How to Cook Rice on Electric Stove

How to Cook Rice on Electric Stove

How To Cook Rice On An Electric Stove: The Easy, Trusted Method

I’m going to be honest with you: when I first bought the Best Asian Rice Cooker I never thought I’d be writing a blog post about it. But, a few months in, I realized I liked it a lot more than a pressure cooker. But a rice cooker is not a pressure cooker. It’s a lot more complicated. I’m going to do my best to explain it in a few paragraphs.

Why use an electric stove?

The answer is two-fold: one, the rice cookers are easier to use because of the hot/cold buttons; two, you can cook the rice to almost anything you can cook to a stick of butter! The process is simple, too. All you need to do is put a whole cup of rice into the cooker, put the cooker into a pre-heated 180°C oven for half an hour, then take it out of the oven and use the turn/stop/start button to achieve perfect rice. If you want to make perfectly done rice, make sure you don’t burn the bottom.

And don’t overdo it on the stirring or rice will end up sticking to the bottom, again.

How to prepare rice on an electric stovetop

Put a cup of rice into the cooker. Set the cooker into the pre-heated oven at 180°C for half an hour.

How to Cook Rice

Electric rice cookers, like this one from Oster, take the guesswork out of rice cooking. It works like this: you take a plain cup, put some water in it and start the machine. The rice cooker cycles on, slowly heating the water up. When the water is hot, the rice cooker automatically adjusts to work on the heat, and then shuts off.

In other words: rice cooked on an electric rice cooker is uncooked, just like in a traditional pressure cooker. You have to stir the rice once or twice while it cooks. After about 15 minutes, the water should be cooked. Just remove it from the machine and let the steam recirculate. I use a wooden spoon to check for softness, and if it’s still hard, I continue to stir.

How To Keep Your Rice

I love rice, but it’s not the most delicate kitchen ingredient.

Choose Your Rice

The best rice cooker you can buy will get your rice perfectly cooked every time. It’s also cheaper than a rice cooker. Here’s the only way you can make the best rice: Start with brown rice. But, not from a box. You can make rice from scratch. The rice cooker eliminates the most time-consuming part of cooking rice: the sifting.

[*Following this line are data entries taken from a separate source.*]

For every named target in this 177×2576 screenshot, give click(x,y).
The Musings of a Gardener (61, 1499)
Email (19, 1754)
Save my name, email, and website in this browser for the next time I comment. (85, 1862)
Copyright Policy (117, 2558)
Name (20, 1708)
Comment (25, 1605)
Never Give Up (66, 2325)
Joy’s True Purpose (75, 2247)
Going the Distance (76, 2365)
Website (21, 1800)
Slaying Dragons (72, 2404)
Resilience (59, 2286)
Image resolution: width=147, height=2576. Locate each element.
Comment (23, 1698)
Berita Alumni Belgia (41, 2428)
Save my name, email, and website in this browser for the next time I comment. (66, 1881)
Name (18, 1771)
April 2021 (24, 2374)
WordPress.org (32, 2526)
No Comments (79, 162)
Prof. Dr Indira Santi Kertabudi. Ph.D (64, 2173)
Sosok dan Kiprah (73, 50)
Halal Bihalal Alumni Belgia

Start with dry brown rice. The rice cooker is such a good at sifting through the dry grains and carefully extracting the grain’s individual grains. It’s also gentler on the machine, which is important when you cook rice for up to 12 hours at a time. As a bonus, you can mix in some spices like cinnamon and ginger without having to worry about over-seasoning. Make sure the pot’s a medium heat setting. You don’t want to brown the rice.

How to Cook Other Grain Products

Because there’s a rice cooker involved, rice, we want to start with rice. As I mentioned in my post on preparing rice in a rice cooker, a rice cooker uses a combination of heating and steam to cook the rice and the liquid that’s used to cook it. This makes it a much better option for other grain products that you wouldn’t want to cook in water, but you’d like to cook them through. A rice cooker might take longer to cook a side dish, like oatmeal, because it uses less water.

An electric rice cooker is best for making white rice, which you can find here. Like a pressure cooker, the rice cooker combines the heating and pressure together. But the electric model can cook other grains, too.